• Try it: Exactly as they stand, copy the lines from the one containing "At what coordinates should I click to accomplish: Click" to the final line of the data; leave out the pictures.

Records from a data source:
================================

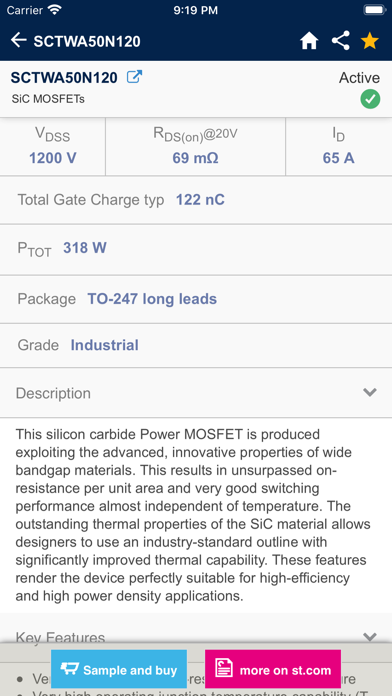Select the VDSS 1200 V cell

[52, 146]
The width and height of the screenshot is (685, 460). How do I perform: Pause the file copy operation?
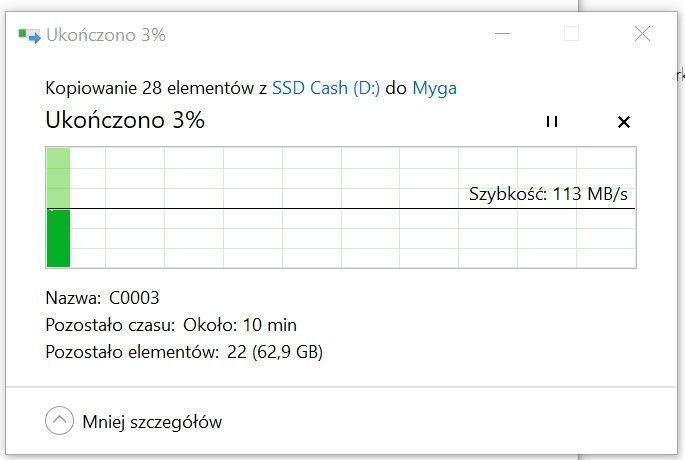point(551,122)
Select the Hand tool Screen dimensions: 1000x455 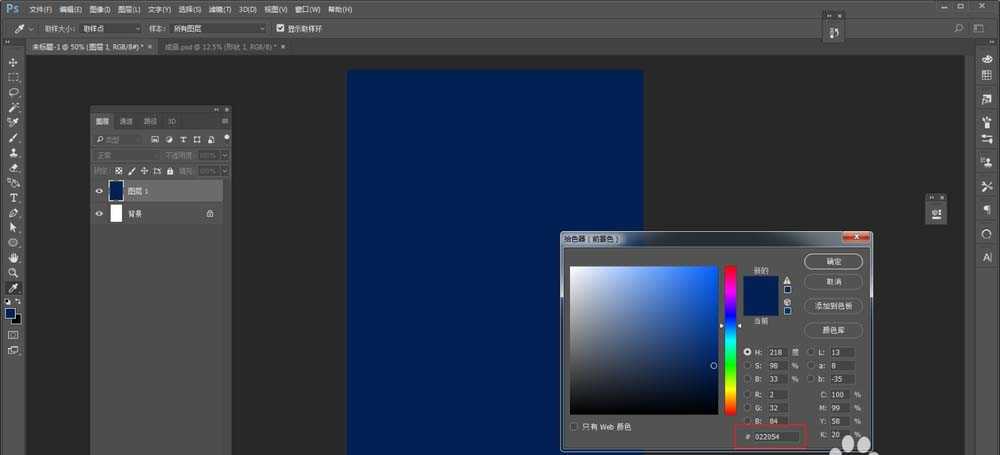coord(13,257)
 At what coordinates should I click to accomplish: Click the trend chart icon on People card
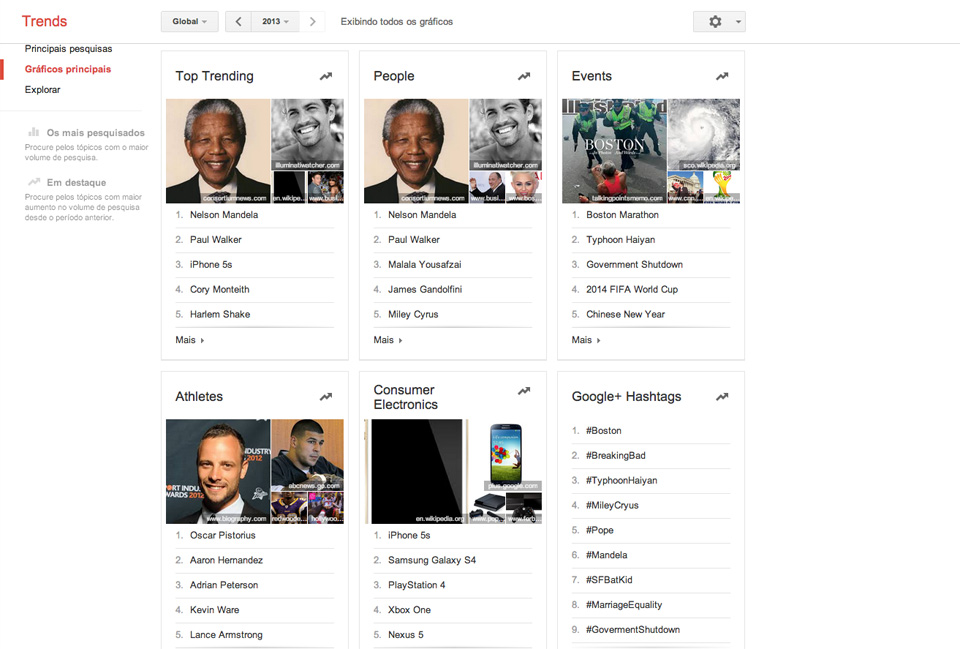523,75
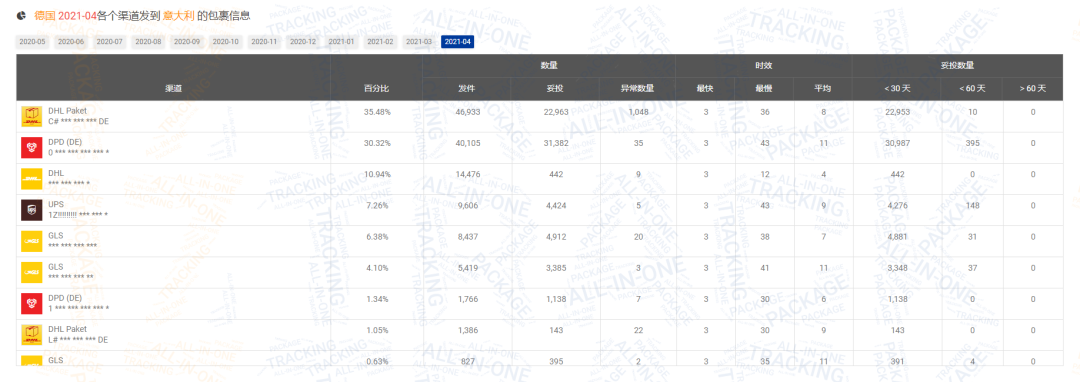Click the GLS logo in the 6.38% row
This screenshot has height=382, width=1080.
pos(32,241)
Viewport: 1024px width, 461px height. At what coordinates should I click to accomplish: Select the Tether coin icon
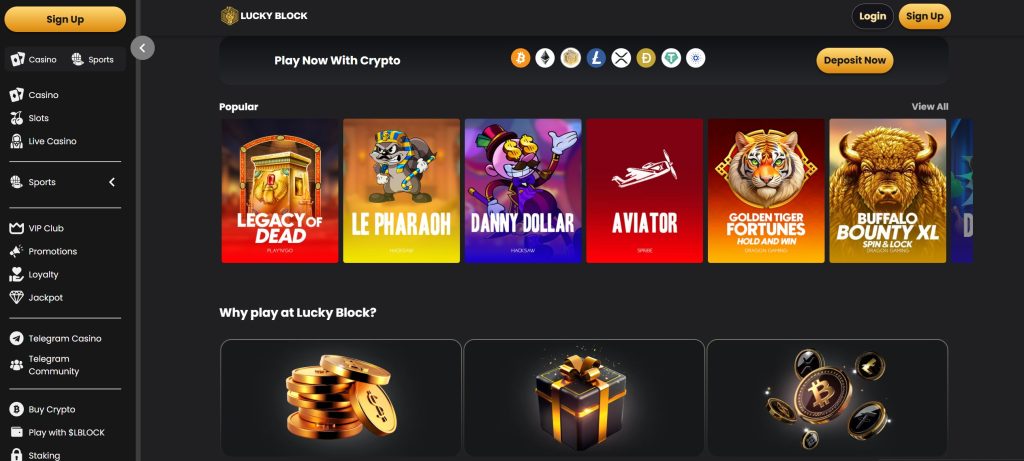point(671,59)
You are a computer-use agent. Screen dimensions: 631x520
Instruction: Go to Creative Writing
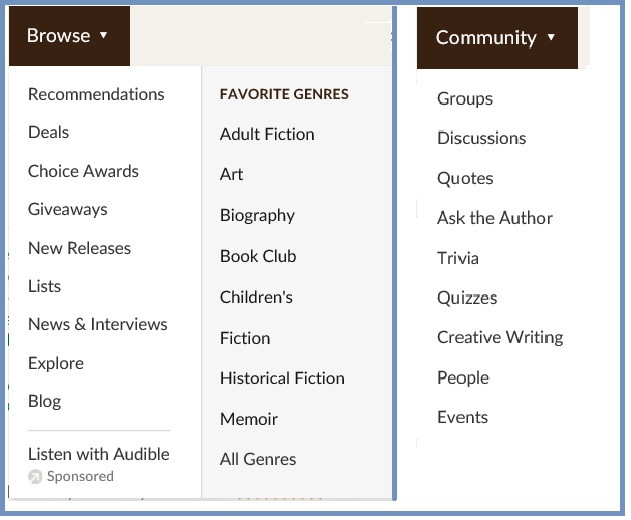499,337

================================

• Output of the task:
 At what coordinates should I click to accomplish: Click the trend chart icon on People card
523,75
Click the GLS logo in the 6.38% row
This screenshot has height=382, width=1080.
pos(32,241)
Viewport: 1024px width, 461px height. At what coordinates should I click to accomplish: Select the Tether coin icon
point(671,59)
You are a computer-use agent. Screen dimensions: 631x520
Instruction: Go to Creative Writing
499,337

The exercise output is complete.